* START *
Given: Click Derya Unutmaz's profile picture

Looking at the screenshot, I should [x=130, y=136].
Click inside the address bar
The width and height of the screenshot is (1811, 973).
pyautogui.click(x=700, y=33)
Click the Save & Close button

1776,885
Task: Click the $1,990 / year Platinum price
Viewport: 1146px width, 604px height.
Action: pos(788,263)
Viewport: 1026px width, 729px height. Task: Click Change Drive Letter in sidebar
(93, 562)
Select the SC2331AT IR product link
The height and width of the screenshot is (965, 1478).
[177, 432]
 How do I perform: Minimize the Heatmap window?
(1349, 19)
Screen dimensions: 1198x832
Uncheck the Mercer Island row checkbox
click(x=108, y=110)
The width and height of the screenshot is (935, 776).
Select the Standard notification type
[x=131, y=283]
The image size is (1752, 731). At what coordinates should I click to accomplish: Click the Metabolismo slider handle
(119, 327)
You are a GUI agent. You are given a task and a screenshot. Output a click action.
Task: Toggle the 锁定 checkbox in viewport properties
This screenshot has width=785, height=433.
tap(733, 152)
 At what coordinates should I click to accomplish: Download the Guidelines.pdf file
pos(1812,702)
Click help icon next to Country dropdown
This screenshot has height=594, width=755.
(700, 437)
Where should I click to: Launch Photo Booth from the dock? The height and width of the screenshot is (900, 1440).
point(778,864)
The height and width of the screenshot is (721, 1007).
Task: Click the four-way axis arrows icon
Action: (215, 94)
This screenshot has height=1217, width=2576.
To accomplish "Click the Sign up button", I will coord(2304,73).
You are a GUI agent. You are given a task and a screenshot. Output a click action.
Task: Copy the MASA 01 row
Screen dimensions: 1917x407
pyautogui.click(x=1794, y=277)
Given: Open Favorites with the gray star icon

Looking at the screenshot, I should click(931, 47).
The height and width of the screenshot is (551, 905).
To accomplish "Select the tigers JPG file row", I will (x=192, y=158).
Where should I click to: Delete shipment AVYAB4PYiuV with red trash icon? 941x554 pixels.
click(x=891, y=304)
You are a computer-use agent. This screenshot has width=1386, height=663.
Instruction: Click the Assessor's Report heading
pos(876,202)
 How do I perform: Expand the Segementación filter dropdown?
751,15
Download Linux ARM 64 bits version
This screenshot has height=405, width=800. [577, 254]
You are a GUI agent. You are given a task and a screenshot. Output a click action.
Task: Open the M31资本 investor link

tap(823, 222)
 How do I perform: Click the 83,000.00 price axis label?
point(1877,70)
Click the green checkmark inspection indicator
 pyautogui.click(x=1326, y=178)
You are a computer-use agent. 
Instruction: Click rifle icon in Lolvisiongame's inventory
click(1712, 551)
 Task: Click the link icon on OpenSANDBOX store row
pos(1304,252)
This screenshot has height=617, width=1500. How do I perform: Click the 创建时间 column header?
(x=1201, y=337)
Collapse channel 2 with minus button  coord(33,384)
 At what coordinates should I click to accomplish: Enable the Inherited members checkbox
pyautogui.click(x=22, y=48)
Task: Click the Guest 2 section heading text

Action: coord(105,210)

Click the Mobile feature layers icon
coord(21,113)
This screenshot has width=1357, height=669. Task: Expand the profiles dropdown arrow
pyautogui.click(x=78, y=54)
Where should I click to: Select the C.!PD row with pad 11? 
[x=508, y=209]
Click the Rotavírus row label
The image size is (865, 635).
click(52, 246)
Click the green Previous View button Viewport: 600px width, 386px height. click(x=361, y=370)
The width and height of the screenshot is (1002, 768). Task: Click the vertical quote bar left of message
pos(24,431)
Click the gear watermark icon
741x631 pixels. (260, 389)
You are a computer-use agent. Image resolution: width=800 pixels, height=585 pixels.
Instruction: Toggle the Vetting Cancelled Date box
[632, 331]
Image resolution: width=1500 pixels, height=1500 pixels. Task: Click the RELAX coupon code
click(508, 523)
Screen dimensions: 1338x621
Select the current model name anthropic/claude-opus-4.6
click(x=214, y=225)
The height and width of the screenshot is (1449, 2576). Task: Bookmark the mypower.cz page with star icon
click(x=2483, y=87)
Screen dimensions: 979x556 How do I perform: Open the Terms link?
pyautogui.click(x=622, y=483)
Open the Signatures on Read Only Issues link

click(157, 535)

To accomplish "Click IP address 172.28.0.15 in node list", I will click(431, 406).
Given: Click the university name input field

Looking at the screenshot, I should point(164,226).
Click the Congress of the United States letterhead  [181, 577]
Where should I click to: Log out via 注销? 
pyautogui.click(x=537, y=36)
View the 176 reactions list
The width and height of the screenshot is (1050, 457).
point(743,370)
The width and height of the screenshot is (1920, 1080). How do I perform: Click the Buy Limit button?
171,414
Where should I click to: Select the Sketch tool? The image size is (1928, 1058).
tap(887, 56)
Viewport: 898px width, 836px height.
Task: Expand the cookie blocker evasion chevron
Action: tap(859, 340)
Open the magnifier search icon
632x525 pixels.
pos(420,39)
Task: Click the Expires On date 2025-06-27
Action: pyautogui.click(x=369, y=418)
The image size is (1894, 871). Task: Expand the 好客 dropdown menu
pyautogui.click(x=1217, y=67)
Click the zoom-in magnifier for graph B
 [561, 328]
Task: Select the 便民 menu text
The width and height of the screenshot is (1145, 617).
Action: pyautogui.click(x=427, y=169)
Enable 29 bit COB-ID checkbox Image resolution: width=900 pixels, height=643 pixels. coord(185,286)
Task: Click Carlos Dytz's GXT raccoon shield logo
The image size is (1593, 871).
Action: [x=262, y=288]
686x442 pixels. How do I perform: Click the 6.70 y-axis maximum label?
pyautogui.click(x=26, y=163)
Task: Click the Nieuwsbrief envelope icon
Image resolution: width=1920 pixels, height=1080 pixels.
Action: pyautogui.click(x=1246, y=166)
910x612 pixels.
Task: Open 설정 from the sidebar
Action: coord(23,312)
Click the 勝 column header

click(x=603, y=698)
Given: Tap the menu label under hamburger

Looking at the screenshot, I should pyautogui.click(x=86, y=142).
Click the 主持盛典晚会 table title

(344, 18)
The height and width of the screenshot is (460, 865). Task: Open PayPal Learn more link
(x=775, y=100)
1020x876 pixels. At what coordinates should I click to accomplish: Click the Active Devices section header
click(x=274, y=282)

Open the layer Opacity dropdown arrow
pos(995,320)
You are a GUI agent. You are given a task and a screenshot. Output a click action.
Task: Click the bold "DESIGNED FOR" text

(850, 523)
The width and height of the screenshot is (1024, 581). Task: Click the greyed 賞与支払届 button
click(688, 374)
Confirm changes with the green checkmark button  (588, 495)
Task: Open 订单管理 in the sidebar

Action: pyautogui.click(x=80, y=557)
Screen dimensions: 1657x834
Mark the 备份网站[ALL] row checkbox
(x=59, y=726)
* END *
_Instructions for the task_: Edit the data above, replacing "Photo Booth" with "FaceTime" and leaving all other lines unchanged.

_Output for this task_:
Given: Click Derya Unutmaz's profile picture

Looking at the screenshot, I should [x=130, y=136].
Click inside the address bar
The width and height of the screenshot is (1811, 973).
pyautogui.click(x=700, y=33)
Click the Save & Close button

1776,885
Task: Click the $1,990 / year Platinum price
Viewport: 1146px width, 604px height.
Action: pos(788,263)
Viewport: 1026px width, 729px height. Task: Click Change Drive Letter in sidebar
(93, 562)
Select the SC2331AT IR product link
The height and width of the screenshot is (965, 1478).
[177, 432]
 How do I perform: Minimize the Heatmap window?
(1349, 19)
Screen dimensions: 1198x832
Uncheck the Mercer Island row checkbox
click(x=108, y=110)
The width and height of the screenshot is (935, 776).
Select the Standard notification type
[x=131, y=283]
The image size is (1752, 731). At what coordinates should I click to accomplish: Click the Metabolismo slider handle
(119, 327)
You are a GUI agent. You are given a task and a screenshot. Output a click action.
Task: Toggle the 锁定 checkbox in viewport properties
This screenshot has width=785, height=433.
tap(733, 152)
 At what coordinates should I click to accomplish: Download the Guidelines.pdf file
pos(1812,702)
Click help icon next to Country dropdown
This screenshot has height=594, width=755.
(700, 437)
Where should I click to: Launch FaceTime from the dock? The height and width of the screenshot is (900, 1440).
point(778,864)
The height and width of the screenshot is (721, 1007).
Task: Click the four-way axis arrows icon
Action: (215, 94)
This screenshot has height=1217, width=2576.
To accomplish "Click the Sign up button", I will coord(2304,73).
You are a GUI agent. You are given a task and a screenshot. Output a click action.
Task: Copy the MASA 01 row
Screen dimensions: 1917x407
pyautogui.click(x=1794, y=277)
Given: Open Favorites with the gray star icon

Looking at the screenshot, I should click(931, 47).
The height and width of the screenshot is (551, 905).
To accomplish "Select the tigers JPG file row", I will (x=192, y=158).
Where should I click to: Delete shipment AVYAB4PYiuV with red trash icon? 941x554 pixels.
click(x=891, y=304)
You are a computer-use agent. This screenshot has width=1386, height=663.
Instruction: Click the Assessor's Report heading
pos(876,202)
 How do I perform: Expand the Segementación filter dropdown?
751,15
Download Linux ARM 64 bits version
This screenshot has height=405, width=800. [577, 254]
You are a GUI agent. You are given a task and a screenshot. Output a click action.
Task: Open the M31资本 investor link

tap(823, 222)
 How do I perform: Click the 83,000.00 price axis label?
point(1877,70)
Click the green checkmark inspection indicator
 pyautogui.click(x=1326, y=178)
You are a computer-use agent. 
Instruction: Click rifle icon in Lolvisiongame's inventory
click(1712, 551)
 Task: Click the link icon on OpenSANDBOX store row
pos(1304,252)
This screenshot has height=617, width=1500. How do I perform: Click the 创建时间 column header?
(x=1201, y=337)
Collapse channel 2 with minus button  coord(33,384)
 At what coordinates should I click to accomplish: Enable the Inherited members checkbox
pyautogui.click(x=22, y=48)
Task: Click the Guest 2 section heading text

Action: coord(105,210)

Click the Mobile feature layers icon
coord(21,113)
This screenshot has width=1357, height=669. Task: Expand the profiles dropdown arrow
pyautogui.click(x=78, y=54)
Where should I click to: Select the C.!PD row with pad 11? 
[x=508, y=209]
Click the Rotavírus row label
The image size is (865, 635).
click(52, 246)
Click the green Previous View button Viewport: 600px width, 386px height. click(x=361, y=370)
The width and height of the screenshot is (1002, 768). Task: Click the vertical quote bar left of message
pos(24,431)
Click the gear watermark icon
741x631 pixels. (260, 389)
You are a computer-use agent. Image resolution: width=800 pixels, height=585 pixels.
Instruction: Toggle the Vetting Cancelled Date box
[632, 331]
Image resolution: width=1500 pixels, height=1500 pixels. Task: Click the RELAX coupon code
click(508, 523)
Screen dimensions: 1338x621
Select the current model name anthropic/claude-opus-4.6
click(x=214, y=225)
The height and width of the screenshot is (1449, 2576). Task: Bookmark the mypower.cz page with star icon
click(x=2483, y=87)
Screen dimensions: 979x556 How do I perform: Open the Terms link?
pyautogui.click(x=622, y=483)
Open the Signatures on Read Only Issues link

click(157, 535)

To accomplish "Click IP address 172.28.0.15 in node list", I will click(431, 406).
Given: Click the university name input field

Looking at the screenshot, I should point(164,226).
Click the Congress of the United States letterhead  [181, 577]
Where should I click to: Log out via 注销? 
pyautogui.click(x=537, y=36)
View the 176 reactions list
The width and height of the screenshot is (1050, 457).
point(743,370)
The width and height of the screenshot is (1920, 1080). How do I perform: Click the Buy Limit button?
171,414
Where should I click to: Select the Sketch tool? The image size is (1928, 1058).
tap(887, 56)
Viewport: 898px width, 836px height.
Task: Expand the cookie blocker evasion chevron
Action: tap(859, 340)
Open the magnifier search icon
632x525 pixels.
pos(420,39)
Task: Click the Expires On date 2025-06-27
Action: pyautogui.click(x=369, y=418)
The image size is (1894, 871). Task: Expand the 好客 dropdown menu
pyautogui.click(x=1217, y=67)
Click the zoom-in magnifier for graph B
 [561, 328]
Task: Select the 便民 menu text
The width and height of the screenshot is (1145, 617).
Action: pyautogui.click(x=427, y=169)
Enable 29 bit COB-ID checkbox Image resolution: width=900 pixels, height=643 pixels. coord(185,286)
Task: Click Carlos Dytz's GXT raccoon shield logo
The image size is (1593, 871).
Action: [x=262, y=288]
686x442 pixels. How do I perform: Click the 6.70 y-axis maximum label?
pyautogui.click(x=26, y=163)
Task: Click the Nieuwsbrief envelope icon
Image resolution: width=1920 pixels, height=1080 pixels.
Action: pyautogui.click(x=1246, y=166)
910x612 pixels.
Task: Open 설정 from the sidebar
Action: coord(23,312)
Click the 勝 column header

click(x=603, y=698)
Given: Tap the menu label under hamburger

Looking at the screenshot, I should pyautogui.click(x=86, y=142).
Click the 主持盛典晚会 table title

(344, 18)
The height and width of the screenshot is (460, 865). Task: Open PayPal Learn more link
(x=775, y=100)
1020x876 pixels. At what coordinates should I click to accomplish: Click the Active Devices section header
click(x=274, y=282)

Open the layer Opacity dropdown arrow
pos(995,320)
You are a GUI agent. You are given a task and a screenshot. Output a click action.
Task: Click the bold "DESIGNED FOR" text

(850, 523)
The width and height of the screenshot is (1024, 581). Task: Click the greyed 賞与支払届 button
click(688, 374)
Confirm changes with the green checkmark button  (588, 495)
Task: Open 订单管理 in the sidebar

Action: pyautogui.click(x=80, y=557)
Screen dimensions: 1657x834
Mark the 备份网站[ALL] row checkbox
(x=59, y=726)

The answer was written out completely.